What is Value Stream Management (VSM) in software development?
Value Stream Management (VSM) is a lean business practice focused on increasing the flow of value from customer demand to delivery. In software, it maps, optimizes, visualizes, and governs how business value flows through sequential steps—from idea to customer delivery—across the software development lifecycle (SDLC). VSM is customer-centric, aiming to solve real customer problems and deliver solutions efficiently. Source
How does VSM differ from traditional task-driven software development?
Unlike task-driven approaches, VSM is customer-focused. It emphasizes understanding customer needs, breaking them into work items, and delivering value efficiently. VSM prioritizes flow, reducing bottlenecks and aligning work with customer outcomes rather than just completing tasks. Source
What are the main objectives of Value Stream Management?

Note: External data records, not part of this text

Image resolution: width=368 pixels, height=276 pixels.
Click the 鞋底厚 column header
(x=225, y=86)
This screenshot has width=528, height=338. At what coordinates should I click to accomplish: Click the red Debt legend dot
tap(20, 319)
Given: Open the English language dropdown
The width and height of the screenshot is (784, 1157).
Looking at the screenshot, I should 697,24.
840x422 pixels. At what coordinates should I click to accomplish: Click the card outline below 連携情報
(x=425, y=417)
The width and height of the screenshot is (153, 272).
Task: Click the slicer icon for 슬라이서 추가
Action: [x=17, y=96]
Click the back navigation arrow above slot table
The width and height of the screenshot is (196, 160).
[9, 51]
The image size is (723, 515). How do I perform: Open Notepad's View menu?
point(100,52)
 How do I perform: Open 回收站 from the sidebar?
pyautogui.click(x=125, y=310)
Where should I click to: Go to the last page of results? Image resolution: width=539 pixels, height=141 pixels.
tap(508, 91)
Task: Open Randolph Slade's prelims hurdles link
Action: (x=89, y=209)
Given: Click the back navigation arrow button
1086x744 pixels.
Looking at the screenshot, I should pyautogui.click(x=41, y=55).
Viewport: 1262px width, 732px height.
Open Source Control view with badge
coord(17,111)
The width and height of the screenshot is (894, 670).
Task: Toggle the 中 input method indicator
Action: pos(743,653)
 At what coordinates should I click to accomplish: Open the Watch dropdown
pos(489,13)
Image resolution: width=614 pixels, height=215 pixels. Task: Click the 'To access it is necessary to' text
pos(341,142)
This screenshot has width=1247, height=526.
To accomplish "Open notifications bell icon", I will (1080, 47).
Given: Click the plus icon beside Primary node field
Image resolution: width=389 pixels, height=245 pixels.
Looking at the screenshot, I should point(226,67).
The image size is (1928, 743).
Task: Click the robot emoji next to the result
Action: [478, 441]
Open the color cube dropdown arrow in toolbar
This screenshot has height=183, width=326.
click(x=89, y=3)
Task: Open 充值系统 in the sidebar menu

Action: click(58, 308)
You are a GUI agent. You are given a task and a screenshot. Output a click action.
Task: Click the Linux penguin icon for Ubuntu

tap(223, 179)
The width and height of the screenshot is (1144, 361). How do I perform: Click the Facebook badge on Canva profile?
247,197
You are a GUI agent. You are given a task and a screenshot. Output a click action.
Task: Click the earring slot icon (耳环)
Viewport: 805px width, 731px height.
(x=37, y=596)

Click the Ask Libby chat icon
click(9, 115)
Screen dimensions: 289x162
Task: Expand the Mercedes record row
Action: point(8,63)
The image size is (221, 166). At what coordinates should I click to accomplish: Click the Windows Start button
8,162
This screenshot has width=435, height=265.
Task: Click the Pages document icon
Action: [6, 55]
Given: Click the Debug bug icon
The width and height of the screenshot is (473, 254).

The main objectives of VSM are to shorten time-to-market, increase throughput, reduce costs, and improve product quality. By continuously measuring flow states and eliminating bottlenecks, organizations can deliver value faster and more efficiently. Source
What are flow items in VSM and why are they important?
Flow items are value units traveling through the software value stream. They include features (functional needs), defects (bugs), debts (technical debt), and risks (non-functional requirements like compliance and security). Managing flow items helps organizations increase quality and efficiency in their value streams. Source
How can organizations measure their value streams?
Organizations measure value streams using metrics such as flow velocity (work completed per period), flow time (duration from start to completion), flow efficiency (active vs. wait time), flow load (work-in-progress items), and flow distribution (proportion of features, defects, debt, and risk). These metrics help uncover bottlenecks and optimize performance. Source
How does Faros AI help organizations gain visibility into their value streams?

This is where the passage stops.